Maud B. and Timothy F. Maurin Book Fund
In 1996, Gertrude Maurin established this endowment through a bequest to the UH Libraries. The Maud B. & Timothy F. Maurin Book Fund, named after Gertrude’s parents, provides for the acquisition of materials in fields related to parapsychology.
Melita Franzheim Memorial Book Fund
The Melita Franzheim Memorial Book Fund was created the Honorable Kenneth Franzheim in memory of his daughter in 1999. The Franzheim family has had a long and close relationship with Houston and UH. The Houston skyline of the 1920s to 1950s was dominated by the work of Franzheim’s father, who was closely associated with the UH School of Architecture. Kenneth Franzheim II donated the one millionth volume to MD Anderson Library. Barbara Franzheim, Melita’s mother, donated Melita’s extensive collection of books to the UH Special Collections Department.
Melita Franzheim was characterized by her family as a wonderfully intelligent and creative person. A gifted artist, her interests included Classical and Renaissance literature and painting, languages, and visual arts. She was a student of mosaic art and created numerous works in that medium.
The Melita Franzheim Book Fund is used to purchase texts in the areas of literature, languages, art, and general humanities.

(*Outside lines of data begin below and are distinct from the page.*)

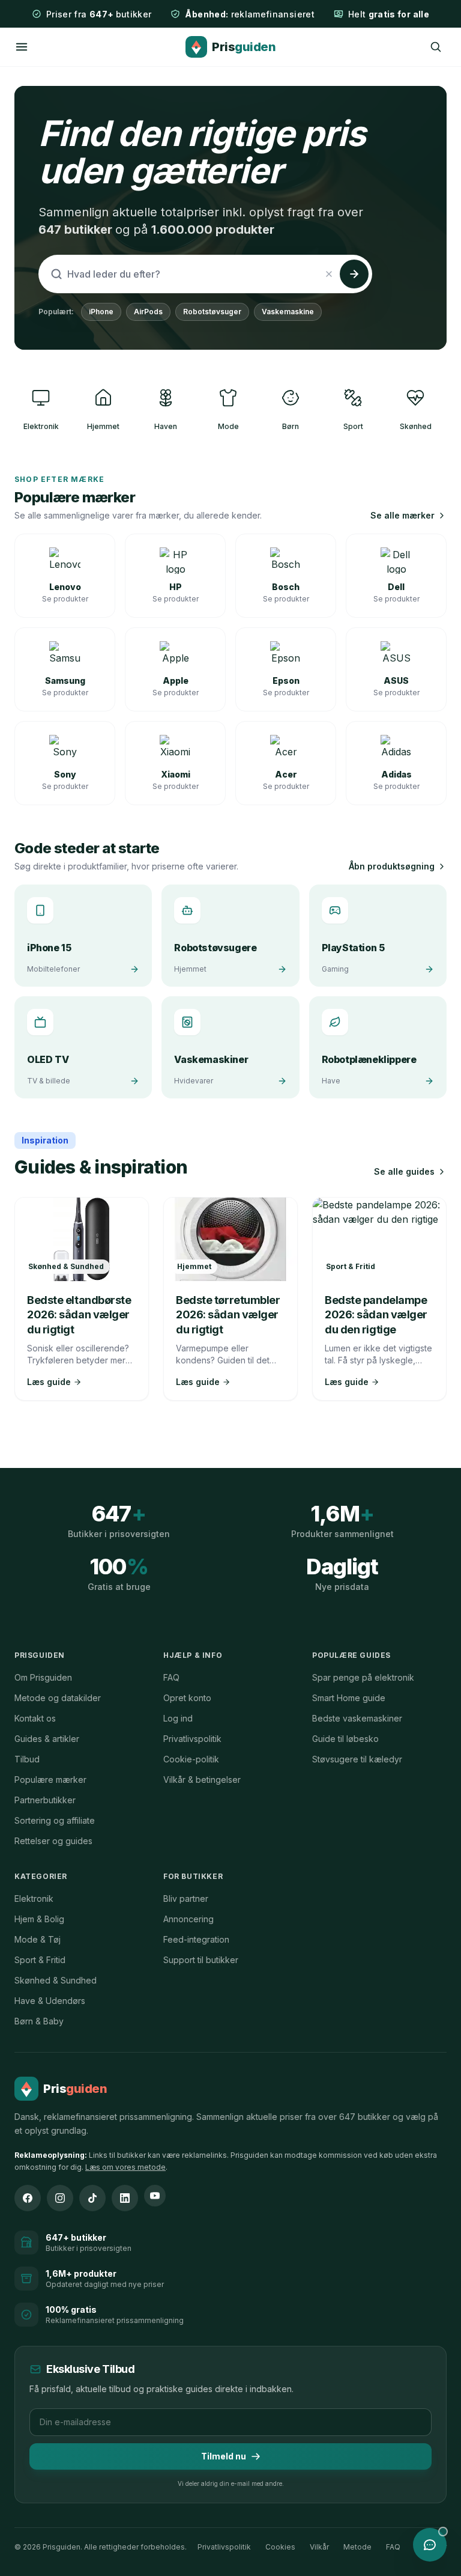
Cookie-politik (191, 1759)
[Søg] (436, 47)
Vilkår (319, 2546)
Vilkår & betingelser (202, 1779)
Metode (357, 2546)
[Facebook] (27, 2198)
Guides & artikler (46, 1739)
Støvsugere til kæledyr (357, 1759)
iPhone (101, 311)
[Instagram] (60, 2198)
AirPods (148, 311)
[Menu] (22, 47)
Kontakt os (35, 1718)
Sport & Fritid (39, 1960)
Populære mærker (50, 1779)
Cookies (280, 2546)
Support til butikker (200, 1960)
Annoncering (188, 1919)
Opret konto (187, 1698)
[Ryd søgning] (329, 274)
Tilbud (27, 1759)
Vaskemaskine (288, 311)
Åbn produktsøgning (392, 866)
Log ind (178, 1718)
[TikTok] (92, 2198)
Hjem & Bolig (39, 1919)
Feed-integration (196, 1939)
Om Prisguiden (43, 1677)
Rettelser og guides (53, 1841)
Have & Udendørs (49, 2001)
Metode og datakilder (57, 1698)
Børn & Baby (39, 2021)
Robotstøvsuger (212, 311)
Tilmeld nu (223, 2456)
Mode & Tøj (37, 1939)
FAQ (171, 1677)
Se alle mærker (402, 515)
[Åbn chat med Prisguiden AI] (430, 2545)
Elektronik (33, 1898)
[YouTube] (155, 2195)
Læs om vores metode (125, 2167)
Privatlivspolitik (192, 1739)
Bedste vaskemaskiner (357, 1718)
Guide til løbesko (345, 1739)
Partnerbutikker (45, 1800)
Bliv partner (185, 1898)
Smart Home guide (348, 1698)
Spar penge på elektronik (363, 1677)
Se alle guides (404, 1171)
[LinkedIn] (125, 2198)
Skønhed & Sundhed (55, 1980)
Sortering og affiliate (54, 1820)
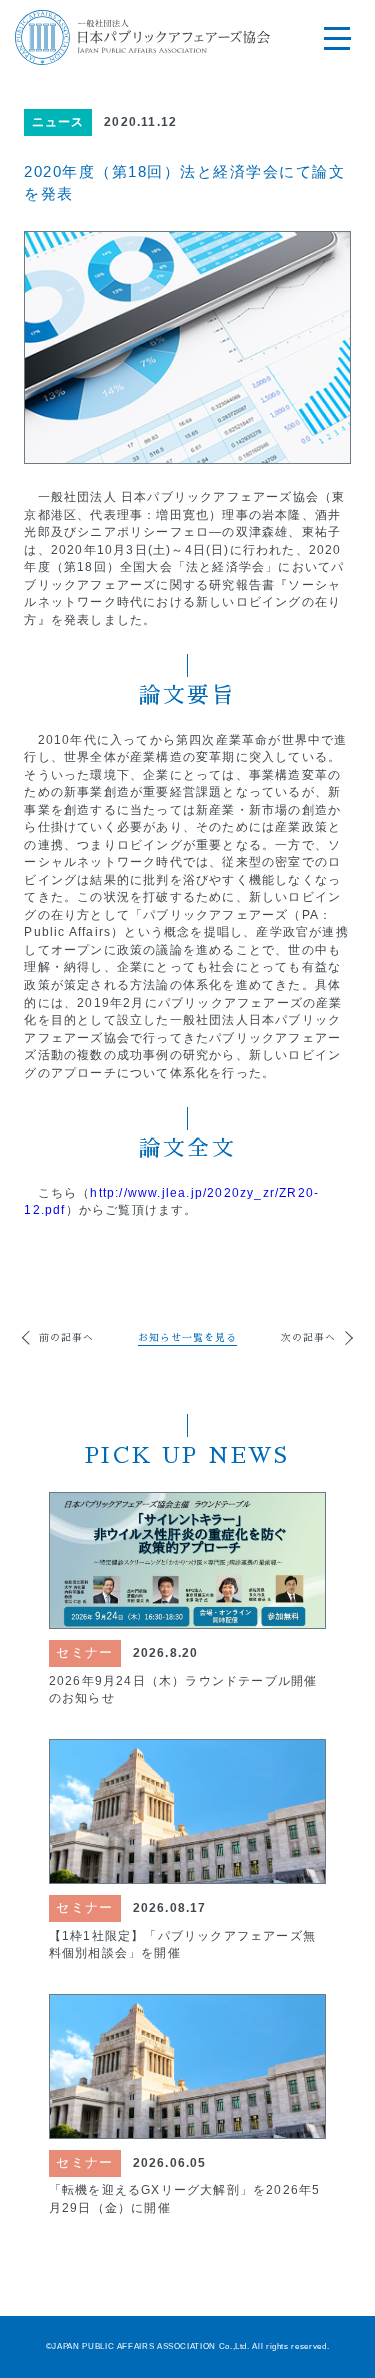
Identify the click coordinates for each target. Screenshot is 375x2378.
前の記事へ (66, 1338)
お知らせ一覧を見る (187, 1338)
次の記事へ (308, 1338)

Mindora Bagby McCallick Collection on Wildlife of Texas and the Southwest
The Mindora Bagby McCallick Memorial Collection on Wildlife of Texas and the Southwest was created in March 1974 by the dean of the College of Technology, Hugh E. McCallick. The endowment has been used by the library to build a sizeable collection of literature on the flora and fauna of the Southwest.
Monsignor John T. Nicholson Fund
Earnings from the Monsignor John T. Nicholson Memorial Fund benefit the University of Houston in several ways. Each year, $100 is awarded to a deserving student who excels in German.

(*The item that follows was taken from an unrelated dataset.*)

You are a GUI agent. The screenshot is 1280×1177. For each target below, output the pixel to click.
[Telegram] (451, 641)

The remainder of the annual earnings are designated to the UH Libraries and are used to purchase books, musical scores or other materials in the fields of English history, horticulture or music.
Wallace C.D. Gee Endowment Fund
Wallace C.D. Gee served on the board of the Friends of the Library. Upon his death on April 19, 1983, his family, remembering the great value he placed on education, requested that Mr. Gee’s friends make donations to the library for the acquisition of books. According to his son Bob Gee, Wallace Gee also “had a strong sense of commonwealth — he looked out for the best interests of the community.” As the fund grew, an endowment was created to perpetuate Mr. Gee’s name and to benefit the library for generations. The proceeds from the Wallace C.D. Gee Endowment Fund go toward purchasing books in the finance, real estate, and Chinese studies subject areas.